Opened 10 years ago
Closed 10 years ago
#2466 closed defect (fixed)
r.param.scale slow on Windows when there is no data in raster
Reported by: | annakrat | Owned by: | |
---|---|---|---|
Priority: | normal | Milestone: | 7.0.0 |
Component: | Raster | Version: | unspecified |
Keywords: | r.param.scale, nan | Cc: | |
CPU: | Unspecified | Platform: | MSWindows 8 |
Description
When I run r.param.scale on Windows with raster map with a lot of no data, the computation is significantly slower (90 s on Ubuntu, 50 min on Windows). r.param.scale doesn't propagate nulls. I read somewhere that computing with nan can be slower on some architectures, could this be the reason?
I attached a patch to propagate nans. I also realized that at one point during preprocessing, there are large numbers computed (especially with big cell size and high window size), so I thought double would be more appropriate.
If there are no objection, I would commit it to test it on Windows.
Attachments (1)
Change History (6)
by , 10 years ago
Attachment: | rparamscale.diff added |
---|
follow-up: 2 comment:1 by , 10 years ago
Replying to annakrat:
When I run r.param.scale on Windows with raster map with a lot of no data, the computation is significantly slower (90 s on Ubuntu, 50 min on Windows). r.param.scale doesn't propagate nulls. I read somewhere that computing with nan can be slower on some architectures, could this be the reason?
Normal floating-point operations will be handled directly by the CPU, without the OS getting involved. But it's possible that converting NaN to integer raises an exception which must be handled by the OS.
Aside from performance, it's not guaranteed that converting a NaN to an integer will produce the integer null value (-231), although that happens to be the case on Linux/x86-64.
Code which converts potentially-null values needs to handle nulls explicitly, e.g.
double d = ...; int x; if (Rast_is_d_null_value(&d)) Rast_set_c_null_value(&x, 1); else x = (CELL)floor(d);
Also, conversion should use normally use floor, ceil or rounding (floor(x+0.5)). A C cast rounds toward zero (i.e. downward for positive values, upward for negative values), which is rarely the correct choice.
I attached a patch to propagate nans. I also realized that at one point during preprocessing, there are large numbers computed (especially with big cell size and high window size), so I thought double would be more appropriate.
Are these values ever converted to integer? If so, conversion of out-of-range values needs to be handled explicitly.
follow-up: 3 comment:2 by , 10 years ago
Replying to glynn:
Replying to annakrat:
When I run r.param.scale on Windows with raster map with a lot of no data, the computation is significantly slower (90 s on Ubuntu, 50 min on Windows). r.param.scale doesn't propagate nulls. I read somewhere that computing with nan can be slower on some architectures, could this be the reason?
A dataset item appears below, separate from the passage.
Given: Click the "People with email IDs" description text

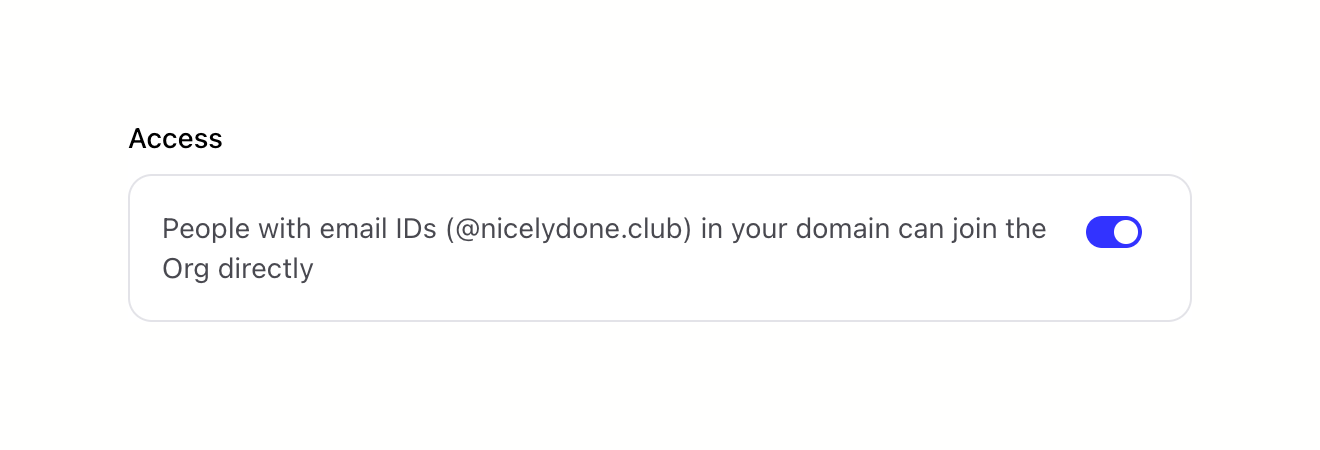Looking at the screenshot, I should [300, 229].
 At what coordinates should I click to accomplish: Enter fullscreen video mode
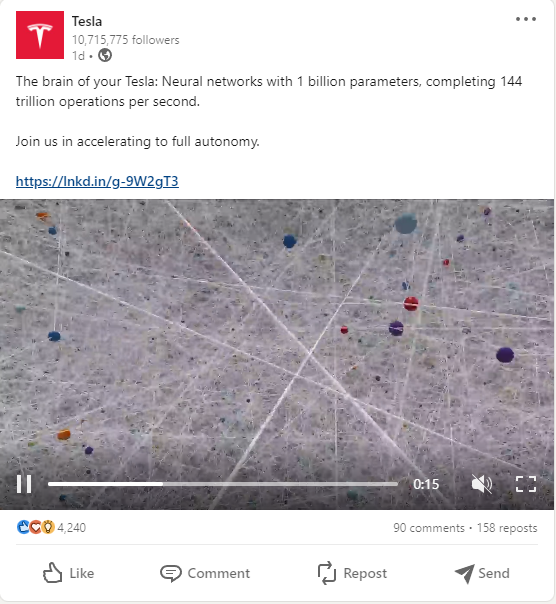pyautogui.click(x=526, y=484)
Normal floating-point operations will be handled directly by the CPU, without the OS getting involved. But it's possible that converting NaN to integer raises an exception which must be handled by the OS.
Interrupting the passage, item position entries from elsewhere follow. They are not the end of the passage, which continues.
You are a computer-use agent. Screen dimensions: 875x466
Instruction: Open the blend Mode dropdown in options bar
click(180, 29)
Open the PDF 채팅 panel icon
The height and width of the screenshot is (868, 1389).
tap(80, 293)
Aside from performance, it's not guaranteed that converting a NaN to an integer will produce the integer null value (-231), although that happens to be the case on Linux/x86-64.
Code which converts potentially-null values needs to handle nulls explicitly, e.g.
double d = ...; int x; if (Rast_is_d_null_value(&d)) Rast_set_c_null_value(&x, 1); else x = (CELL)floor(d);Also, conversion should use normally use floor, ceil or rounding (floor(x+0.5)). A C cast rounds toward zero (i.e. downward for positive values, upward for negative values), which is rarely the correct choice.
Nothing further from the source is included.